◆ PROBLEMS TO SOLVE:
A. Using the MultiRunManager documentation, decide whether each statement agrees with it, answering yes or no and quoting the exact words that settle it. (i) Every run keeps a separate optimizer and scheduler. (ii) A run lacking a valid orchestrator config is still added to the active runs. (iii) Once the run limit is reached, new run_* directories are picked up right away.
B. Render this sentence from the MultiRunManager documentation in Spanish: "This allows multiple orchestrator deployments to share the same trainer."
C. Write what comes next in the MultiRunManager documentation, picking up right after its final sentence.

◆ PASSAGE GIVEN:
-- BEGIN --
Skip to main content
The MultiRunManager object is a global singleton that manages the parameters and components for multiple concurrent training runs within a single trainer process. This allows multiple orchestrator deployments to share the same trainer. When max_concurrent_runs > 1, the trainer can train multiple runs in parallel. Each run:
  • Has its own LoRA adapter parameters
  • Has its own optimizer and scheduler
  • Saves its own checkpoints
  • Tracks its own training progress (step, tokens, samples)
  • Loads its own orchestrator configuration
The MultiRunManager object provides:
  • Bidirectional mapping between run IDs (e.g., run_abc123) and run indices (0, 1, 2, …)
  • Progress tracking per run (step count, total tokens, total samples)
  • Configuration management for orchestrator configs
  • Distributed synchronization across ranks via the PyTorch distributed store
  • LoRA module registration for multi-adapter parameter management
  • Creation hooks for initializing per-run resources (optimizers, schedulers)
  • Run eviction for removing runs that are misbehaving

Initialization and run discovery

The MultiRunManager singleton is set up at the start of training:
from prime_rl.trainer.runs import setup_multi_run_manager, get_multi_run_manager

# Initialize with output directory and max concurrent runs
setup_multi_run_manager(output_dir=Path("outputs/my-experiment"), max_runs=4)

# Get the singleton instance anywhere in the codebase
multi_run_manager = get_multi_run_manager()
Each run’s directory follows this structure:
{output_dir}/
├── run_abc123/
│   ├── control/
│   │   ├── orch.toml                    # Orchestrator configuration
│   │   ├── config_validation_error.txt  # Config validation errors (if any)
│   │   └── evicted.txt                  # Eviction reason (if evicted)
│   ├── checkpoints/
│   │   └── step_100/          # Orchestrator checkpoints
│   ├── rollouts/
│   │   └── step_100/          # Rollouts
│   └── broadcast/
│       └── step_100/          # Broadcasted weights for inference
├── run_def456/
│   └── ...
└── ...

Runs are discovered by scanning the output directory for the pattern run_*. Each run must contain a valid orchestrator config at {run_dir}/control/orch.toml before they are added to the active runs otherwise they are ignored. When the maximum number of runs is reached, new run_* directories will not be picked up until old ones are deleted.
-- END --
(Interface element records)
-- BEGIN --
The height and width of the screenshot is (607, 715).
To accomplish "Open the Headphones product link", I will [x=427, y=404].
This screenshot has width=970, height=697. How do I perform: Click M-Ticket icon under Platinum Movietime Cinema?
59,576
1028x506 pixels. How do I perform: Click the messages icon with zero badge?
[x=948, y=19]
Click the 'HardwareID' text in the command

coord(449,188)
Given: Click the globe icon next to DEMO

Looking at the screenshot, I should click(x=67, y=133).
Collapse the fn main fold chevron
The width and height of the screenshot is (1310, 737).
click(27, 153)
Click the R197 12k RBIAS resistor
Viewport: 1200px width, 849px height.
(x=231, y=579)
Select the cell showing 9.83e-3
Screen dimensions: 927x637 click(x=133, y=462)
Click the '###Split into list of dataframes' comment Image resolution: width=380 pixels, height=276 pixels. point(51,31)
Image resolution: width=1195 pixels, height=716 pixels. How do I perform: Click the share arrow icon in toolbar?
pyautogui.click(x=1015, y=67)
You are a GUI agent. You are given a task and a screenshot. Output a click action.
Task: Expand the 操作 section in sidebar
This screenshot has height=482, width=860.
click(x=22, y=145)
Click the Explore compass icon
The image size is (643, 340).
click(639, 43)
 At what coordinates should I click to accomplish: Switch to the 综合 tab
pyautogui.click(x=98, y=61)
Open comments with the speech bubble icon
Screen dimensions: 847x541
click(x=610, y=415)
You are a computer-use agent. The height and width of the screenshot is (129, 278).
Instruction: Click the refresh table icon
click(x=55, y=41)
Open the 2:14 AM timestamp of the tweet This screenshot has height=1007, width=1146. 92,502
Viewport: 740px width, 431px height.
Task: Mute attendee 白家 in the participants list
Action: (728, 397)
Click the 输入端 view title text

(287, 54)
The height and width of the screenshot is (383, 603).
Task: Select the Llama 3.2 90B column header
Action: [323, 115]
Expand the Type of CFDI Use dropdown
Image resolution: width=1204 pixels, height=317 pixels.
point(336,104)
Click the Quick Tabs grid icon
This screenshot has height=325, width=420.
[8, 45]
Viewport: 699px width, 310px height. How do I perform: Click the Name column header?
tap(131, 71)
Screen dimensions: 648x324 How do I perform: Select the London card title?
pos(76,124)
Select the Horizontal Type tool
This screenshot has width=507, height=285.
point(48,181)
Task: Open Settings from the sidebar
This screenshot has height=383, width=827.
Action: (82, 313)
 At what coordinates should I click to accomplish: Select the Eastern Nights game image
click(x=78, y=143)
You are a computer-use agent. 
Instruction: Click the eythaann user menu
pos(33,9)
-- END --
◆ FINAL ANSWERS:
A.
(i) Yes: "Has its own optimizer and scheduler"
(ii) No: "Each run must contain a valid orchestrator config at {run_dir}/control/orch.toml before they are added to the active runs otherwise they are ignored."
(iii) No: "When the maximum number of runs is reached, new run_* directories will not be picked up until old ones are deleted."

B. Esto permite que varias implementaciones del orquestador compartan el mismo entrenador.

C.
# Master rank scans for new/deleted runs
multi_run_manager.discover_runs()

# All ranks synchronize state (must be called after discover_runs)
multi_run_manager.synchronize_state()
The discover_runs() method (master only):
  1. Scans the output directory for run_* directories
  2. Filters out evicted runs (those with control/evicted.txt)
  3. Detects new runs and deleted runs
  4. Calls forgotten_hook for deleted runs (master only)
  5. Loads and validates the orchestrator config for each new run
  6. Updates internal mappings and data structures
  7. Calls discovered_hook for new runs (master only)
The synchronize_state() method (all ranks):
  1. Master broadcasts run state to all ranks via the distributed store
  2. Non-master ranks catch up by calling internal _delete_run_data / _create_run_data
  3. All ranks execute deletion_hook for deleted runs
  4. All ranks execute creation_hook for new runs (e.g., optimizer setup, LoRA parameter reset)

Run Eviction

The master proc on the trainer can evict a run using the evict_run(idx: int, reason: str) method. This is useful when the trainer detects an issue with a run that requires it to be stopped (e.g., invalid data, resource constraints, or policy violations).
# Evict a run by its index (master only)
multi_run_manager.evict_run(idx=0, reason="Run exceeded memory limits")
The evict_run() method (master only):
  1. Writes the eviction reason to {run_dir}/control/evicted.txt
  2. Logs a warning with the eviction details
  3. The run is not immediately removed from the manager’s data structures
The eviction takes effect through two mechanisms: On the trainer side:
  • The next discover_runs() call will filter out the evicted run (it checks for evicted.txt)
  • The run will then be treated as deleted, triggering forgotten/deletion hooks
  • The run index is returned to the unused pool
On the orchestrator side:
  • The orchestrator checks for evicted.txt at the start of each iteration in its main loop
  • If found, it raises a RuntimeError with the eviction reason, causing the orchestrator to exit
  • This surfaces the eviction reason to the user

LoRA Module Registration

LoRA modules register themselves with MultiRunManager for parameter management:
# In apply_lora_to_model()
lora_module = MultiLoRALinear(
    base_layer=base_module,
    rank=config.rank,
    n_adapters=get_multi_run_manager().max_runs,
    ...
)
lora_module.register_with_runs(get_multi_run_manager(), module_name)

The MultiRunManager object then exposes:
# Get parameters for a specific run (used by optimizer creation)
multi_run_manager.get_named_parameters_for_run(idx)

# Get state dict for a specific run (used by weight broadcast)
multi_run_manager.get_state_dict_for_run(idx)

# Reset parameters for a new run
multi_run_manager.reset_run_parameters(idx)

Hooks

The MultiRunManager object supports several types of hooks for different lifecycle events. Deletion hooks are always called before creation hooks.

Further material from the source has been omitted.